The point of this mini course is to encourage you into systemising your hiring process. The selection of new employees are about legal discrimination. Firstly, we start with a large group of applicants who are then filtered based on the Knowledge, Skills, Attitudes, Mental ability and Experience (KSAMEs) required for the job. We then end up with what we ‘hope’ is the right person for the job. From experience, most hiring managers do just that, rely on ‘hope’.
If choosing a new employee is about discrimination, then it is absolutely necessary that we discriminate fairly. A way to ensure this is to systemise your hiring process so that all applicants are treated identically and fairly. For example, all applicants are faced with the exact same interview questions, the same interview panel and the same psychometric assessments.

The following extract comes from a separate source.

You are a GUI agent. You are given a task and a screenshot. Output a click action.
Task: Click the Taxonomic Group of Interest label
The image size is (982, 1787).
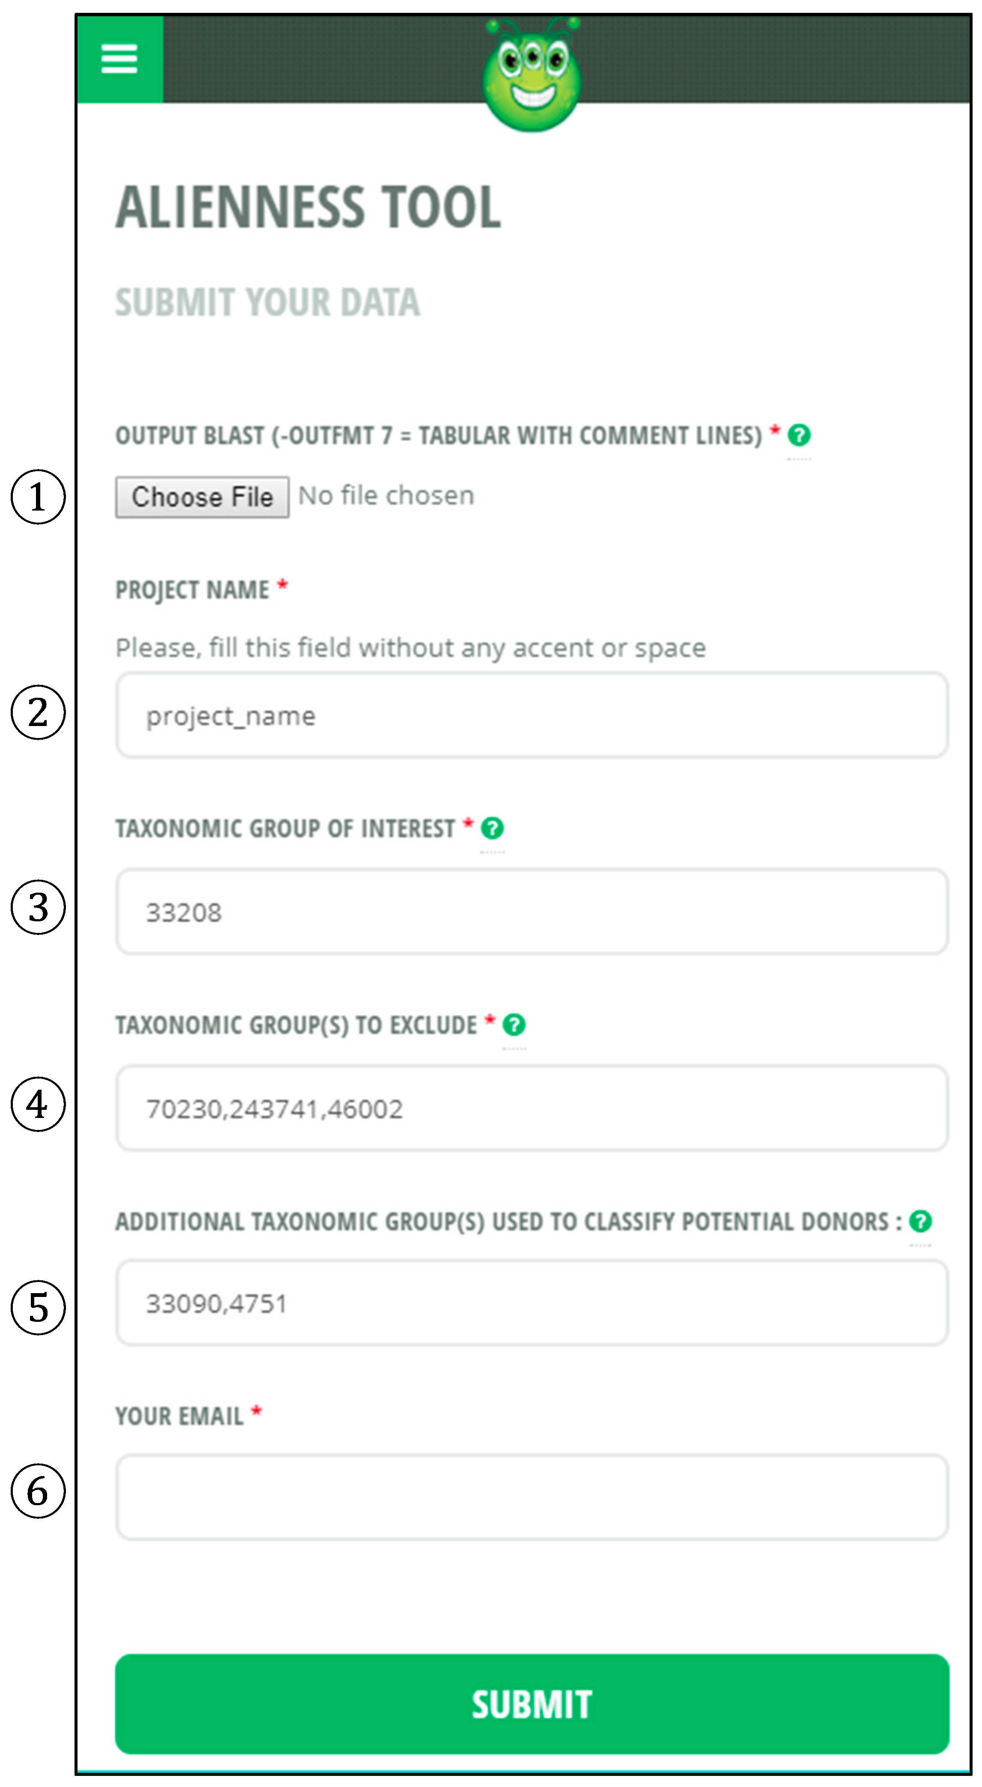coord(285,828)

This provides you with better hiring decisions as the process is standardised or comparing “apples with apples” if you will.
A good analogy of the selection process is to visualize an iceberg. A third of the iceberg is visible above the waterline. This depicts the Knowledge, Skills and Experience (KSE’s) that are observable of the candidate and whether or not they can do the job. This kind of information can be teased out through CV’s, Resumes or application forms as well as interviews and referencing. KSE’s are learned behaviours, thus they can be trained and coached.
It’s the two thirds that sit under the waterline that most hiring managers fail to assess – “will”, or “how” they will do the job? This represents the candidate’s innate personality characteristics, mental abilities, motives and values – In simple terms their attitude. This can only be assessed through psychological profiling. More about this in Tip 5.
Most managers hire on KSEs, but will usually terminate, or end up having problem employees, because of their personality, attitude and mental ability.
Having the right mix of personality traits and mental ability applicable to the job will insure the candidate applies their knowledge, skills and experience in the most productive way to the benefit of both the organisation and themselves.
As a note of caution, the selection process can be systemised in various ways which are dependent on the job position. These tips below are generalised and purely designed to get the ball rolling for you in terms of what elements you need to concentrate on when creating your own bullet-proof selection system.
What are the problems with the traditional selection process?
1. Poor/Lack of planning. Has a job analysis been done? Do you have a printed/written list of the Knowledge, personal Attributes and Skills required for this job?
2. Most managers hire on emotion. They are very good at hiring people on what they can do and poor at assessing who they are. Gut feeling and emotional judgement tend to rule – managers like and hire people who are like themselves.
3. Most managers hire based on experience instead of ability. For example, you could teach someone how to sell, how you can’t teach optimism, motivation and resilience to persuade.
4. Interviews are nothing more than unstructured one-on-one chats.
5. The interviewer does most of the talking.
6. The interviewer is not trained.
7. Seldom are the candidates’ personal characteristics tested through personality and critical reasoning tests.
8. No thorough referencing and/or background checking.
There are more; but the issues listed above are some of the main areas we would like to cover in this report.